On March 17, 2000, the closing sales price for a share of the Company's
Common Stock on the Nasdaq National Market was $2.00
New Plan Benefits
The following table sets forth information relating to benefits or amounts
that may be received by the following persons or groups under the 2000 Plan: (i)
the Company's Chief Executive Officer and each of the other executive officers
named in the Summary Compensation Table; (ii) all current executive officers as
a group; (iv) all current directors who are not executive officers as a group;
and (v) all employees, including all current officers who are not executive
officers, as a group.
OPEN PLAN SYSTEMS, INC.
2000 STOCK OPTION PLAN FOR
NON-EMPLOYEE DIRECTORS
<TABLE>
<CAPTION>
Name and Position Number of Shares(1)
<S> <C>
John L. Hobey 0
Chief Executive Officer
William F. Crabtree 0
Chief Financial Officer
Robert O'Neil, Jr. 0
Vice President ' National Accounts
Executive Group 0
Non-Executive Director Group (2) 25,000
Non-Executive Officer Employee Group 0
</TABLE>
(1) Each non-employee director serving on the Board of Directors on the first
business day following each annual meeting of shareholders is entitled to
receive an option to purchase 1,000 shares of Common Stock.
(2) Only non-employee directors are eligible to participate in the 2000 Plan.
Administration
The 2000 Plan is administered by the Compensation Committee of the Board of
Directors (the "Committee"). The Committee has the sole discretion, subject to
certain limitations, (i) to construe the 2000 Plan, (ii) to determine all
questions arising under the 2000 Plan and (iii) to adopt and amend rules and
regulations for the administration of the 2000 Plan as the Committee deems
desirable. The Committee has broad authority to fix the terms and conditions of
the individual agreements with directors, and all determinations of the
Committee are final and conclusive. All costs and expenses of administering the
2000 Plan will be borne by the Company.
Amendment or Termination
The Board of Directors may amend or terminate the 2000 Plan; however, no
amendment may become effective until shareholder approval is obtained if the
amendment (i) increases the aggregate number of shares that may be issued
pursuant to options, (ii) increases the benefits to directors under the 2000
Plan, or (iii) changes the requirements as to eligibility for participation in
the 2000 Plan. Without a director's consent, the Board of Directors may not
adopt any amendment which adversely affects any rights of a director under any
option outstanding at the time that such amendment is made. In addition, the
Board of Directors may not adopt any amendment which would disqualify the 2000
Plan from the exemption provided by Rule 16b-3 under the Securities Exchange Act
of 1934, as amended.
Federal Income Tax Consequences
The non-qualified stock options granted under the 2000 Plan are not taxable
to a director at grant but result in taxation at exercise, at which time the
individual will recognize ordinary income in an amount equal to the difference
between the option exercise price and the fair market value of the Common Stock
on the exercise date. The Company will be entitled to deduct a corresponding
amount as a business expense in the year that the director recognizes this
income.
Vote Required
In order for it to be adopted, the proposed 2000 Plan must be approved by
the holders of a majority of the shares of Common Stock present or represented
by properly executed and delivered proxies at the Annual Meeting.

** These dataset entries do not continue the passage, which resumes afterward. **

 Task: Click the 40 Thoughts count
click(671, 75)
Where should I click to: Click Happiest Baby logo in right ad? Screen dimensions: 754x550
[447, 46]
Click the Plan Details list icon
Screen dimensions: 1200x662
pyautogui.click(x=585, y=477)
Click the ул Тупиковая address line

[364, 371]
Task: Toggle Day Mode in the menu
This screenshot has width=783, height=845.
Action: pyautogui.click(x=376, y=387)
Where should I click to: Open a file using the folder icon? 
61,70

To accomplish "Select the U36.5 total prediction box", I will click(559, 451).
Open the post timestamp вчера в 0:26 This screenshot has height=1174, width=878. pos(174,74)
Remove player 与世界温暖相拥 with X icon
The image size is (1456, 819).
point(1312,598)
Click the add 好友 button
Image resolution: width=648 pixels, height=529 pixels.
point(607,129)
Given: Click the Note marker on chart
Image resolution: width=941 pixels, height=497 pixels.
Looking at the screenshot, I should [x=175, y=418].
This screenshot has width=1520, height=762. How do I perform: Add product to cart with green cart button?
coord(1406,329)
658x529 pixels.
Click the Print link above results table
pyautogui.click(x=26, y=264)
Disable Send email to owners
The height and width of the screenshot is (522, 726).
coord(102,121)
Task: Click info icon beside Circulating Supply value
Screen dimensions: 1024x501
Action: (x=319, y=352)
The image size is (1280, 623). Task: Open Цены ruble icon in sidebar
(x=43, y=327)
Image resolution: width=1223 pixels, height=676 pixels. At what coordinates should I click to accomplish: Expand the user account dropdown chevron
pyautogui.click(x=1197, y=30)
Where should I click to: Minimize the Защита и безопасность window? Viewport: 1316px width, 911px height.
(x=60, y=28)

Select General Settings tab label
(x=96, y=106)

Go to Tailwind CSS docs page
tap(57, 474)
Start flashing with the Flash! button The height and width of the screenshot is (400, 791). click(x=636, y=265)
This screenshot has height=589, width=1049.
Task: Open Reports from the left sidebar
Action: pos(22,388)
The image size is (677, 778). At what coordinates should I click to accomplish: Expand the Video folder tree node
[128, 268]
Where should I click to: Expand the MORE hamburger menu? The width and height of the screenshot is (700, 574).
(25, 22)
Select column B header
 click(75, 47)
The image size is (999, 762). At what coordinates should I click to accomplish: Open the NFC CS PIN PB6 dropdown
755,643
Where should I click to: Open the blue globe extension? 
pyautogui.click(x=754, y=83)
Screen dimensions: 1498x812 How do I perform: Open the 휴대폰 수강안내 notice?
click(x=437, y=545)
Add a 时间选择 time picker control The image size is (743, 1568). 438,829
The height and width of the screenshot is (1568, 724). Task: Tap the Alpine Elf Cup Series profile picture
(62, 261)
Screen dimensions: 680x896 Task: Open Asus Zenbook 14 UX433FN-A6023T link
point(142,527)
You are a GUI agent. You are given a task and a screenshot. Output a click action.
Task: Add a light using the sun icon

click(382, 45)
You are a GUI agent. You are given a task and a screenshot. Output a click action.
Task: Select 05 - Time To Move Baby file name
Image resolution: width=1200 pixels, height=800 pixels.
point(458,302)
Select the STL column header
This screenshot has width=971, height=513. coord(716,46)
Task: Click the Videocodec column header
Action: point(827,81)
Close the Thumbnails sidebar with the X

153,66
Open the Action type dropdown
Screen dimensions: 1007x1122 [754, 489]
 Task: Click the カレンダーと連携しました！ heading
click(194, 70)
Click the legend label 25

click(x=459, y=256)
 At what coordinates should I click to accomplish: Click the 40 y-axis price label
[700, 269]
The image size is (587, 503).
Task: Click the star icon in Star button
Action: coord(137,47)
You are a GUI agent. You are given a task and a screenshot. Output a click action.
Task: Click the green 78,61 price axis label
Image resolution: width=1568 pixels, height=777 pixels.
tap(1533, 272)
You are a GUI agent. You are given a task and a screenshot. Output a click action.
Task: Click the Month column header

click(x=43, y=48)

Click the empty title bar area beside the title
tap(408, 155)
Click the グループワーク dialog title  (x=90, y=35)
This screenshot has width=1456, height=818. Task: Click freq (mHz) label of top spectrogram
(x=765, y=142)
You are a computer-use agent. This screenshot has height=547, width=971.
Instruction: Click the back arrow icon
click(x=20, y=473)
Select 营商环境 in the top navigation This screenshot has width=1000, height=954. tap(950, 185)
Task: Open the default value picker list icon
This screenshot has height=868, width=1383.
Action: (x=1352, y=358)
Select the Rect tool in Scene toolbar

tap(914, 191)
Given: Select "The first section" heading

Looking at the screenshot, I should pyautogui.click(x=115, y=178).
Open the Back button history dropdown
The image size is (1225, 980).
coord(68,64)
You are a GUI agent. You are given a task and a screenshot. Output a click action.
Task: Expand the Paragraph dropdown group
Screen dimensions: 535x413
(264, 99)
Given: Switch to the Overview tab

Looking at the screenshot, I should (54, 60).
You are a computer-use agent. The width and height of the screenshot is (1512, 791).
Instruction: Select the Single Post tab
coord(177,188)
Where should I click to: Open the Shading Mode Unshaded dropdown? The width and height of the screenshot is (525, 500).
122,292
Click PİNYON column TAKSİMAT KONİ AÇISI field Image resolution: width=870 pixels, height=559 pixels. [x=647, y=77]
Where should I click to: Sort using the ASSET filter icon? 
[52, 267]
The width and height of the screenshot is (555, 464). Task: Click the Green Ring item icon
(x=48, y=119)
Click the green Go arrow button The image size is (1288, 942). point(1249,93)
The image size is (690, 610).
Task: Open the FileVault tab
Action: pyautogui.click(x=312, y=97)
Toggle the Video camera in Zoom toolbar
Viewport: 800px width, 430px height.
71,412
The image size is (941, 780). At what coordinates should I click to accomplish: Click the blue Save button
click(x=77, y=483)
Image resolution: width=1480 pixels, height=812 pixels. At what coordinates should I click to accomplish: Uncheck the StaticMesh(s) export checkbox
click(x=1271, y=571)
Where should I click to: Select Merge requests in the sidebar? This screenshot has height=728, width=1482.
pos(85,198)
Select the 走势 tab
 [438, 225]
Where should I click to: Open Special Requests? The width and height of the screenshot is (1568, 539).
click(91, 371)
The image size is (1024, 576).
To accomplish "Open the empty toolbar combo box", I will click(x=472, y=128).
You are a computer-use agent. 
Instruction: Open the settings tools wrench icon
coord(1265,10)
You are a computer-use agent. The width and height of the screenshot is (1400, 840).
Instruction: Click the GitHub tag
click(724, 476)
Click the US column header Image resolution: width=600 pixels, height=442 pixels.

The Board of Directors recommends that the shareholders vote FOR the 2000 Stock
Option Plan for Non-Employee Directors.
PROPOSAL THREE
APPOINTMENT OF INDEPENDENT PUBLIC ACCOUNTANTS
The Board of Directors has appointed, subject to shareholder approval, the
firm of Ernst & Young LLP as independent public accountants to audit the
consolidated financial statements of the Company for the fiscal year ending
December 31, 2000. A majority of the votes cast by holders of the Common Stock
is required for the ratification of the appointment of the independent public
accountants.
Representatives of Ernst & Young LLP are expected to be present at the
Annual Meeting and will have an opportunity to make a statement if they desire
to do so and will be available to respond to appropriate questions.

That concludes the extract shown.